Observed in that pass: same-transcript synthetic context-governor answerability 100.0%, recoverability 100.0%, token reduction 95.8%; historical 10-session answerability 100.0%, visible 28.0%, token reduction vs full 99.6%. These are local deterministic replay receipts, not universal downstream LLM quality or external-engine superiority proof.

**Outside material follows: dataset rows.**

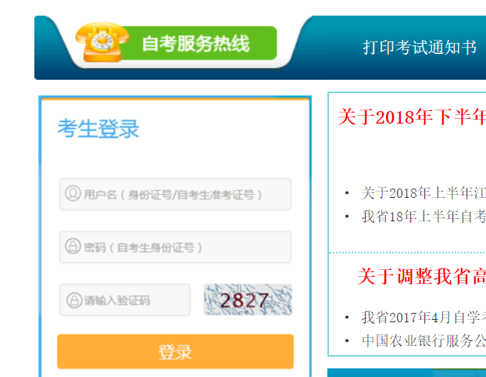Open the 中国农业银行服务公 link
The width and height of the screenshot is (486, 377).
click(x=423, y=341)
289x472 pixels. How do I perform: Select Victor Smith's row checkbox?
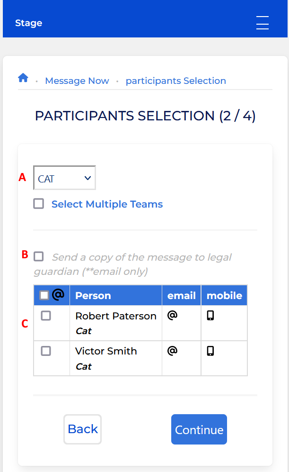(46, 351)
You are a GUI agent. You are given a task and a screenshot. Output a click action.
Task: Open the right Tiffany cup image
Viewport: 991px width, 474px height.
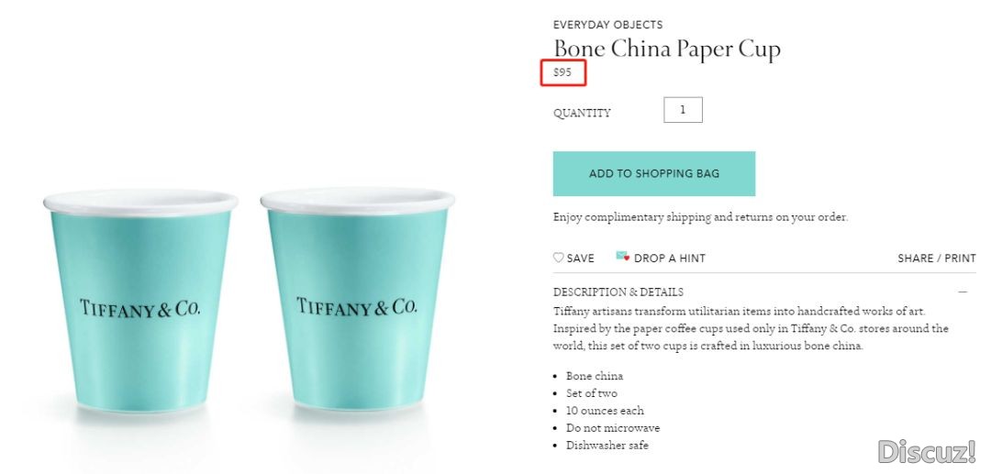click(357, 299)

Latest local Hermes replay aggregate over the 8 largest active sessions by text volume:

Metric Value
Runs 24
Avg full tokens 315,660.5
Avg context-governor tokens 16,003.9
Avg token reduction vs full 94.9%
Avg naive head/tail recoverable rate 2.7%
Avg context-governor visible rate 43.8%
Avg context-governor recoverable rate 98.8%
Active task visible 24/24

Report:

  • docs/hermes-replay-eval-2026-06-27.md
  • machine-readable local report: target/context-governor-replay/hermes-replay-report.json

Privacy boundary: the markdown report stores aggregate metrics only; raw transcript content is not written there.

Claim boundary

This crate currently provides deterministic allocation, content-aware extractive previews, receipts, exact fallback, local search, CLI operations, and adapter-facing memory records.

It does not claim:

  • semantic correctness equivalent to an LLM-written summary
  • benchmarked LLM task-quality improvement
  • KV-cache compression
  • direct HyperQuant lattice compression of text
  • provider-native long-context superiority
  • built-in semantic-memory writes

HyperQuant-style use here is the rate-distortion allocation framing: spend scarce prompt tokens where loss would damage the task most.

Verification

Current local verification commands:

cargo fmt --check
cargo clippy --all-targets -- -D warnings
cargo test --all-targets
cargo check --all-targets
cargo run --release --example perf
cargo run --example replay_eval
cargo doc --no-deps --document-private-items
cargo publish --dry-run --allow-dirty

License

Apache-2.0. See LICENSE.